Hier! Beim Vorsprechen! Jedes einzelne Organ in meinem Körper kreischte. Ein Hämmern drang mir in die Ohren, und meine Knie wurden weich.
Alan Bennett?
    Ich kann mich an keine Minute oder Sekunde der halben Stunde erinnern, die dann folgte. Ich weiß, dass ich Passagen rezitiert und Szenen gelesen haben muss, und ich weiß noch, dass ich, von Qualen der Verzweiflung und Enttäuschung zermartert, durch Londoner Straßen gewankt bin. Ich muss mich also verabschiedetund das Theater auf die eine oder andere Weise verlassen haben.
    Richard Armitage rief mich am selben Abend in der Wohnung an. »Und wie ist es dir ergangen, mein Guter?«
    »O, Richard, es war schrecklich. Ich war furchtbar. Abscheulich. Ganz schlimm. Unsagbar schlecht.
Alan Bennett war da!
Im Theater!«
    »Ja, und? Ist das so schlecht?«
    »Nun, ich wäre nie auf die Idee gekommen, dass er dabei sein könnte. Niemals. Ich war stumm vor Schreck. Wie vor den Kopf geschlagen. So nervös, dass ich kaum mehr sprechen konnte. Oh Gott, es war
grauenvoll

    »Ich bin sicher, dass du so schlecht gar nicht gewesen sein kannst …« Er gab eine Reihe jener besänftigenden Gluckser von sich, mit deren Hilfe Agenten hysterische Klienten zu beruhigen suchen. Sie waren mir kein Trost.
    Am nächsten Tag rief Lorraine an. »Darling, könntest du heute wieder um drei Uhr im Garrick sein? Zu einem zweiten Vorsprechen.«
    »Einem zweiten Vorsprechen?«
    »Sie möchten dich noch einmal sehen und hören.«
    »Du meinst, ich bin noch nicht ausgeschieden?«
    Ich war pünktlich auf die Minute im Garrick, entschlossen, zumindest den Versuch zu machen, die Nerven zu behalten.
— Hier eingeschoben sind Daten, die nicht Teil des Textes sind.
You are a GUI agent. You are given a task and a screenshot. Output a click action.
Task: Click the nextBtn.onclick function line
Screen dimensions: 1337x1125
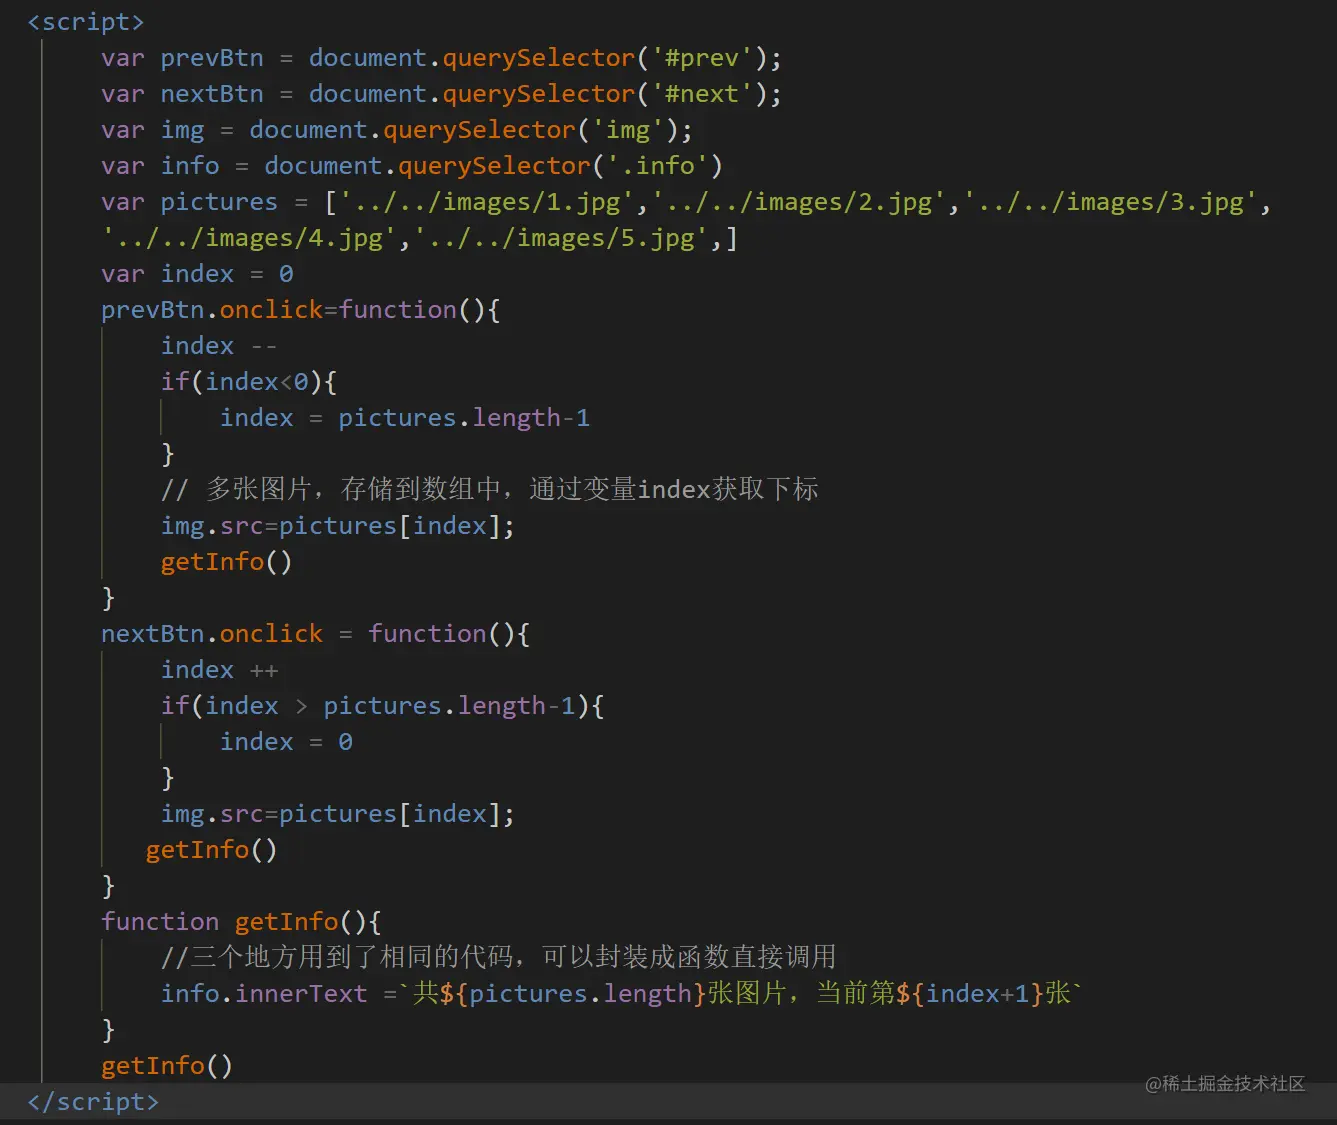click(313, 633)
Michael begrüßte mich wie einen alten Freund und führte mich direkt auf die Bühne. Das Licht im Zuschauerraum war an, und unten im Parkett konnte ich John Gale und Patrick Garland erkennen, aber diesmal keinen Alan Bennett. Eine Welle der Erleichterung erfasste mich.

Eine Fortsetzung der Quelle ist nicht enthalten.